TASK GOAL: Copy the lines between the one holding "Given: Select the M5 timeframe label" and the one holding "I will pos(72,95).", inclusive, with nothing changed.

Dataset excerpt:
______________________________
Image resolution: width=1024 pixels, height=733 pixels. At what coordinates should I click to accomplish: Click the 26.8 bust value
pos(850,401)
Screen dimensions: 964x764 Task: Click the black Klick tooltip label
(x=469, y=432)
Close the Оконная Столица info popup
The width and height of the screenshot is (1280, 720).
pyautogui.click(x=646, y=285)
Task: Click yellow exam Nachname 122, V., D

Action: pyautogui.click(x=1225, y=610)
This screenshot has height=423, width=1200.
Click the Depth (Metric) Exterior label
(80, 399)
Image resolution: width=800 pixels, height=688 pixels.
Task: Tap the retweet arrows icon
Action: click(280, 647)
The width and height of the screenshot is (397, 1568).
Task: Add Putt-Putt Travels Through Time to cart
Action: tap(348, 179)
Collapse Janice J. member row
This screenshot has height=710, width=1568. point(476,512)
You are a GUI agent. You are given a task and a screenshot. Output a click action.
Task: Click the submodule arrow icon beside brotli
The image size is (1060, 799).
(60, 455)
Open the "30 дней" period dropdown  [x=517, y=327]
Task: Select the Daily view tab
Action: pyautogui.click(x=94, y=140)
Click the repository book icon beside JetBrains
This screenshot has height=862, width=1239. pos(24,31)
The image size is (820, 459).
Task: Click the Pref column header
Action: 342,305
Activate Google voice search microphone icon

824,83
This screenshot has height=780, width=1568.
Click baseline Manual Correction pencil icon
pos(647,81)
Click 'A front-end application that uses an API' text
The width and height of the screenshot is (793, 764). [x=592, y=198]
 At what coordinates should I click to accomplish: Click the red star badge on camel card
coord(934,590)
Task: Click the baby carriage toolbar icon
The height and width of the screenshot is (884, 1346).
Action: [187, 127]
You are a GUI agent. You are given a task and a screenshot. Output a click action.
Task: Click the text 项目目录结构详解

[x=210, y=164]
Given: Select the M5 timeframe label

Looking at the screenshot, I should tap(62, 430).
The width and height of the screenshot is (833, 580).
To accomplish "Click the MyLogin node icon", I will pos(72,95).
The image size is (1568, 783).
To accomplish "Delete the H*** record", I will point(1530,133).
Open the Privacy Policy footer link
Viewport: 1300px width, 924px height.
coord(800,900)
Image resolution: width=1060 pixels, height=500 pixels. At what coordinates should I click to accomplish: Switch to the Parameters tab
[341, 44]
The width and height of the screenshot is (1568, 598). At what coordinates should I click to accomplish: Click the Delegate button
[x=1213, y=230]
______________________________
ANSWER FOR THIS EXERCISE:
Given: Select the M5 timeframe label

Looking at the screenshot, I should tap(62, 430).
The width and height of the screenshot is (833, 580).
To accomplish "Click the MyLogin node icon", I will pos(72,95).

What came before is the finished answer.